## SELECTED EXTRACT:

● ● ● ●

REVERE BEACH ELEGY: A memoir of Home and Beyond  By Roland Merullo was sent to me by publisher Peter at PFP Publishing/First AJAR Contemporaries because I saw that it was being offered up on Merullo’s newsletter for review by bloggers.   I made a request and within hours it was on my e-reader.  Thank you so much

This is an autobiography in 10 essays and is not a straight story line about birth to present; I really liked this view and the highlights of his life shared in this style and with this kind of choppy movement.  The Librarian/author Nancy Pearls  tells us on National Public Radio to read a memoir while keeping in mind that much of our living is boring – mundane routine and we need to remember that memoirs are at least 20% fiction to keep us interested and connected to the telling.

I also keep in mind that when it is an autobiographic writing, then the other members of a family or friends will have witnessed a different perspective of the events, story and ideas.  The author can choose to leave out details or arguments and has control over what is presented.  What I so enjoyed about this read was that Merullo had such fine analysis linked to his thoughts at the time of the event and to his hindsight acquired wisdom, so that, the context of the story was indicative of something shared in his novels and other writing, but also what he gleaned and how that provided creative vision to his creativity.

There is an unsurpassed element of kindness in this book.  The ability to share emotions and to use them is quite astute and surely should provide a model for how the rest of us might strive.  The emotions are not ignored rather they are played out with fine tuning so the reader can truly identify and try them on for practice and future reference.   One can witness how this tuning is played out in BREAKFAST WITH BUDDHA and LUNCH WITH BUDDHA where the feelings just seamlessly touch you – and one is left to say “YES” that is just how it feels to me.

● ● ● ●

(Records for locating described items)
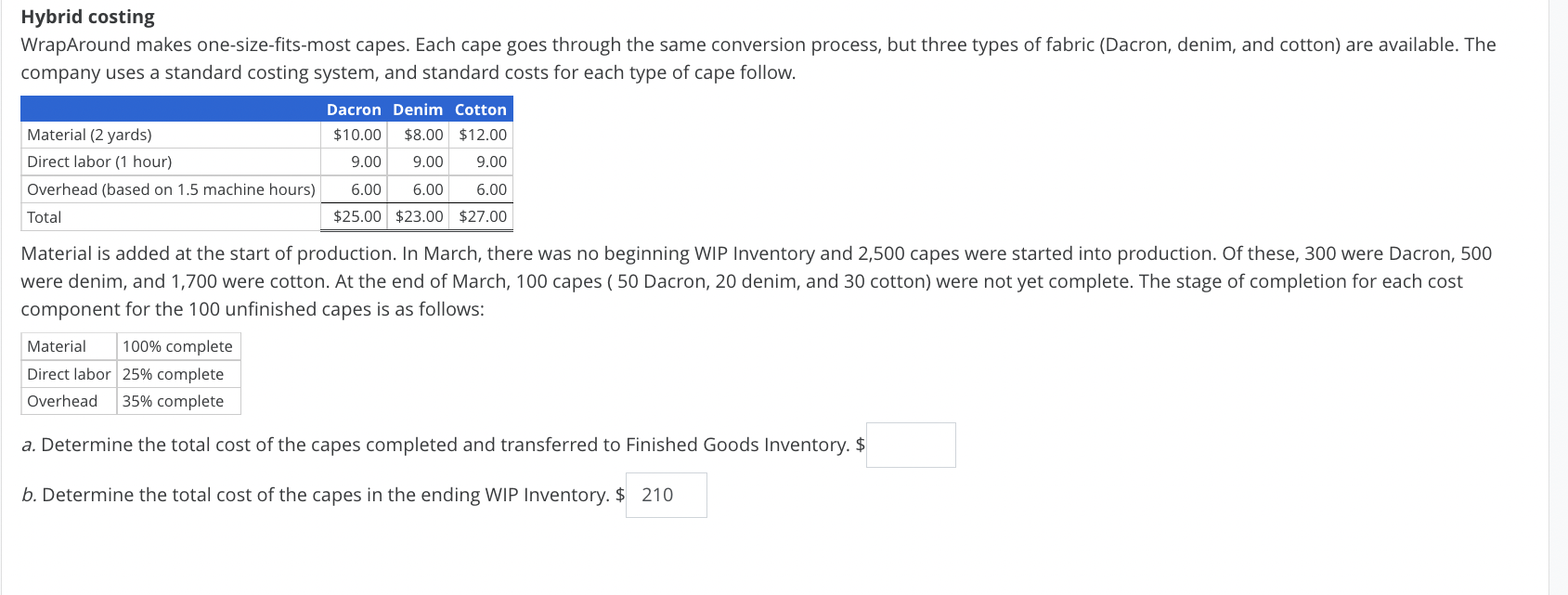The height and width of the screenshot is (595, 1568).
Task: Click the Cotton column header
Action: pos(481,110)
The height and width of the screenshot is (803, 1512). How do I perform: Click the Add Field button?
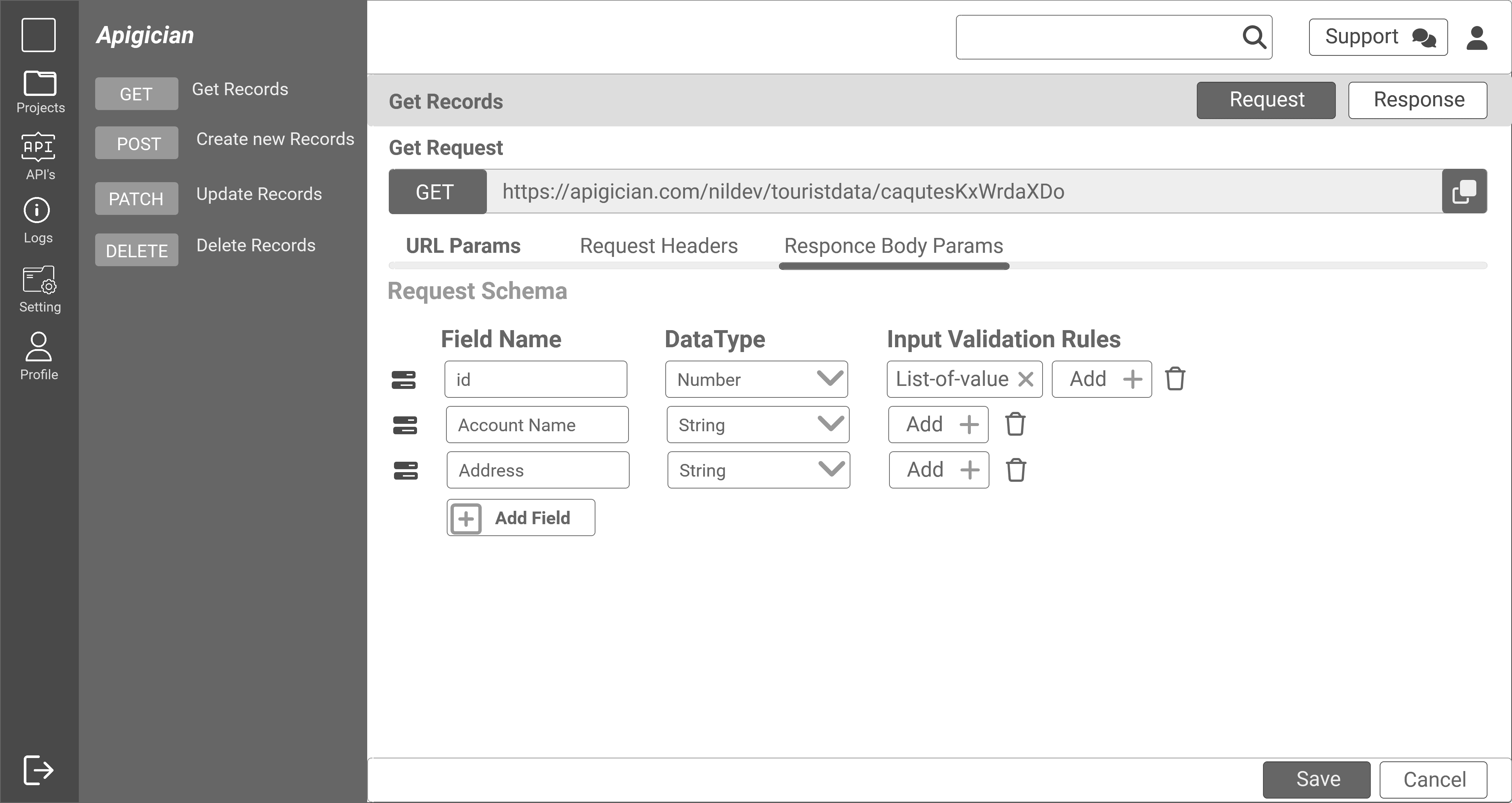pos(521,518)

● ● ● ●

## TASKS TO CARRY OUT:
[a] Write out the part of the book review between "There is an" and "feels to me.", inclusive.
[b] Extend the book review, beginning after its final sentence.
The records stand apart from the book review as separate material.

## SOLVED PROBLEMS:
[a]
There is an unsurpassed element of kindness in this book.  The ability to share emotions and to use them is quite astute and surely should provide a model for how the rest of us might strive.  The emotions are not ignored rather they are played out with fine tuning so the reader can truly identify and try them on for practice and future reference.   One can witness how this tuning is played out in BREAKFAST WITH BUDDHA and LUNCH WITH BUDDHA where the feelings just seamlessly touch you – and one is left to say “YES” that is just how it feels to me.

[b]
Revere is the name of the city where Merullo lived and grew – The title was mistakenly read by me as a Dream or Thought process at first or even Paul Revere’s famous ride. I did not connect Beach to the name until I started reading and then I had to look it up on the map and laugh at myself for my mistake!  I so enjoyed all the closeness of family and the connections, especially since that was not part of my life.

I wondered again why so many Catholic kids grow up and embrace Buddhism?  Is it just because of all the Rock Stars who went to India or found a guru?  In this case, I think it is because it better represents the inner strength of the author and how he manifests his spirit; lots of Italian energy and food included in the present tense.

One of the essays is about how he, his wife, and infant daughter, just gathered up his mother and took her to Italy to live for a short period of time.  Not just a tourist visit, but a real move in and connect experience.  He knew how to achieve that from his work in Russia and his Peace Corp experiences.

I want to be more myself, my core self, when I read Merullo’s stories.  They inspire me not to imitate his experiences but to look to more meaningful experiences to undertake and enjoy.  All my analysis of living going on inside my head has a purpose and it is reassuring that my ability to integrate ideas and feelings is shared by someone else.  Roland Merullo has found a way to express them and let them fly free and not just ruminate within the psyche.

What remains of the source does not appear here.